Demikian pula Araujo dan Naimi (2020) memprediksi dengan model matematis yang memasukkan kondisi demografi manusia dan mobilitasnya. Peneliti menyimpulkan iklim tropis dapat membantu menghambat penyebaran virus tersebut.
Dijelaskan bahwa terhambatnya penyebaran virus dikarenakan kondisi iklim tropis dapat membuat virus lebih cepat menjadi tidak stabil. Sehingga penularan virus Corona dari orang ke orang melalui lingkungan iklim tropis cenderung terhambat. Akhirnya, kapasitas peningkatan kasus terinfeksi untuk menjadi pandemik juga akan terhambat.
Hasil kajian Tim gabungan BMKG-UGM menjelaskan bahwa analisis statistik dan hasil pemodelan matematis di beberapa penelitian di atas mengindikasikan bahwa cuaca dan iklim merupakan faktor pendukung untuk kasus wabah ini berkembang pada outbreak yang pertama di negara atau wilayah dengan lintang tinggi.
Tapi bukan faktor penentu jumlah kasus, terutama setelah outbreak gelombang yang kedua.
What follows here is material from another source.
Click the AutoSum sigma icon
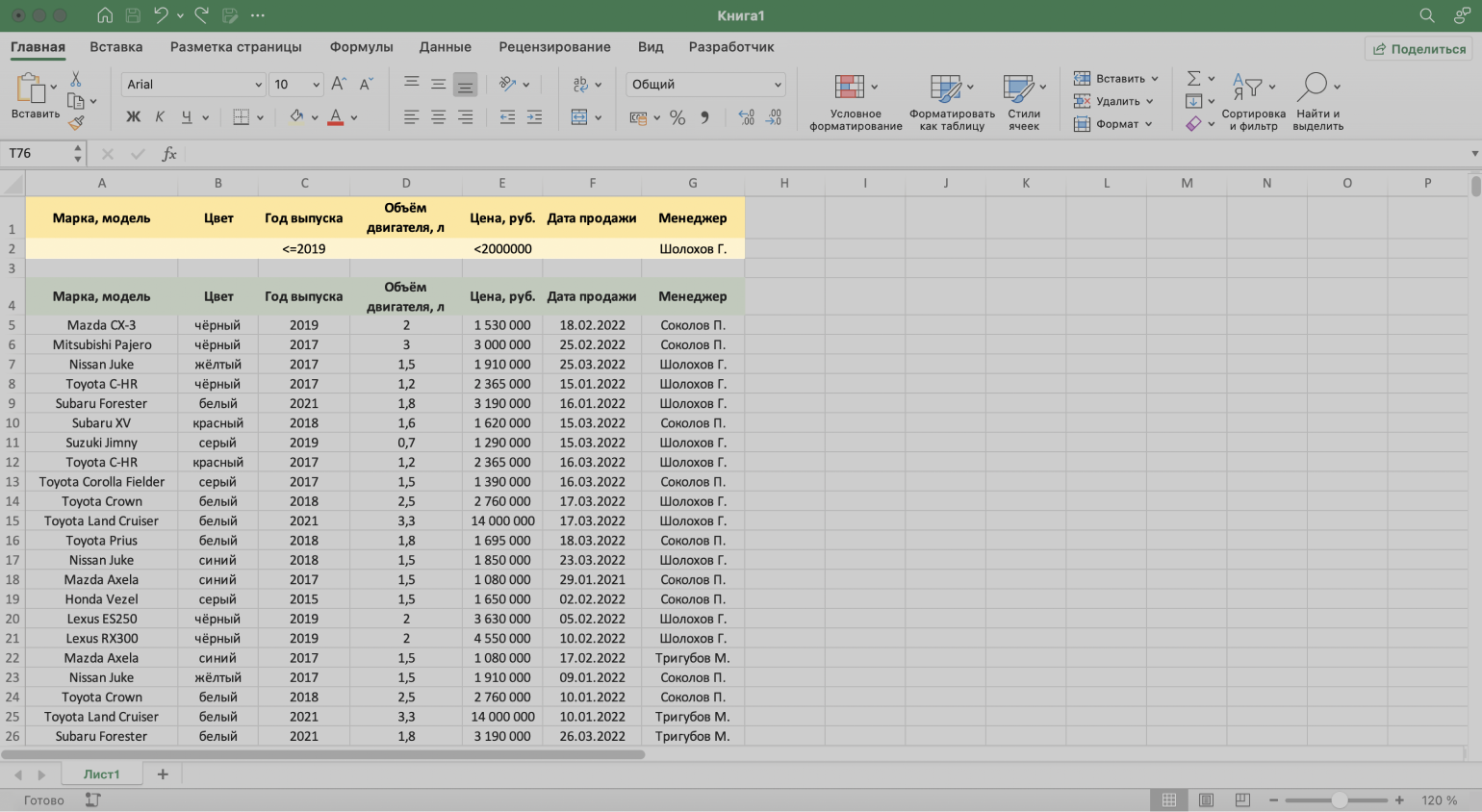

Meningkatnya kasus pada gelombang kedua saat ini di Indonesia, tampaknya lebih kuat dipengaruhi oleh pengaruh pergerakan atau mobilitas manusia dan interaksi sosial.
Kondisi cuaca atau iklim serta kondisi geografi kepulauan di Indonesia, sebenarnya relatif lebih rendah risikonya untuk berkembangnya wabah Covid-19. Namun fakta menunjukkan terjadinya lonjakan kasus Covid-19 di Indonesia sejak awal bulan Maret 2020.